* START DATA LISTING *

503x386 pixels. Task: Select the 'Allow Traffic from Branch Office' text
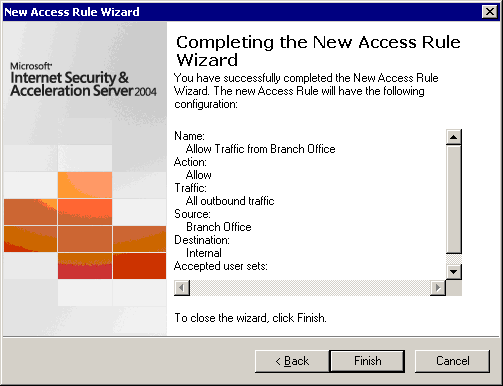260,149
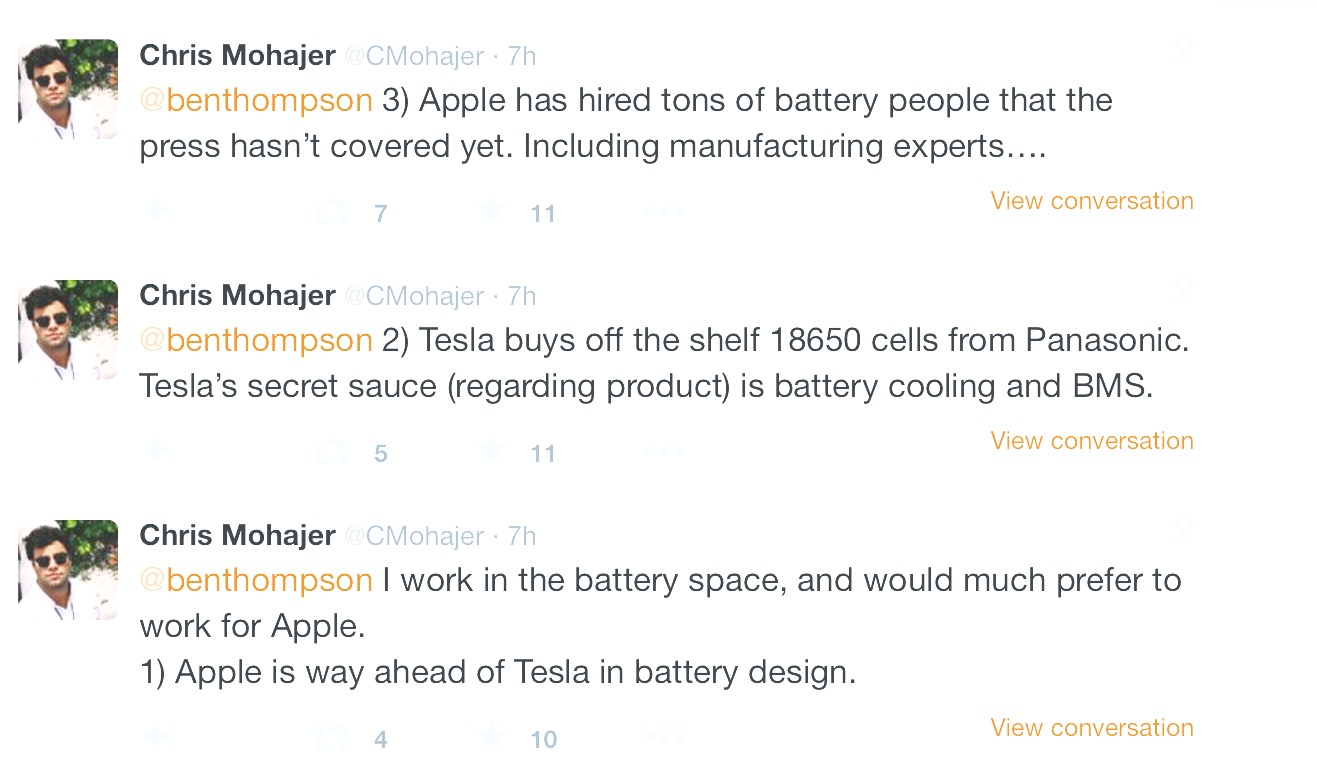Image resolution: width=1317 pixels, height=759 pixels.
Task: View conversation for the first tweet
Action: (x=1091, y=201)

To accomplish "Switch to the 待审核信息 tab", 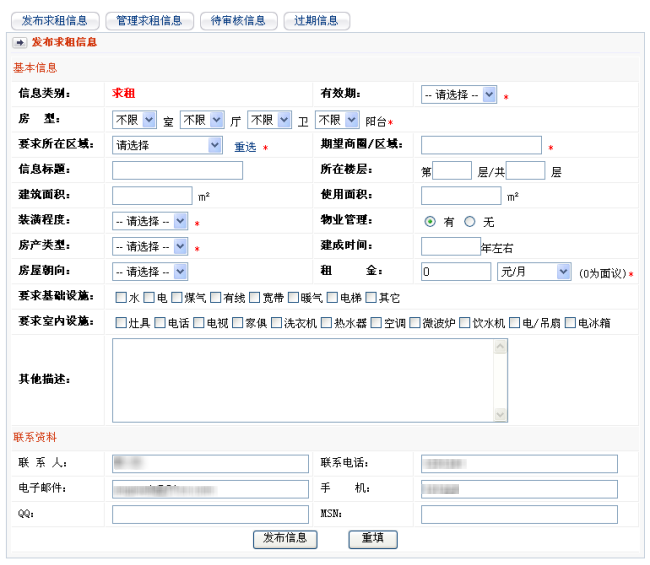I will [x=238, y=20].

* END DATA LISTING *

**EXERCISE AIM:** Report how many lines of the data contain the word "Task", giving only the number.

**SOLUTION TO THIS EXERCISE:** 2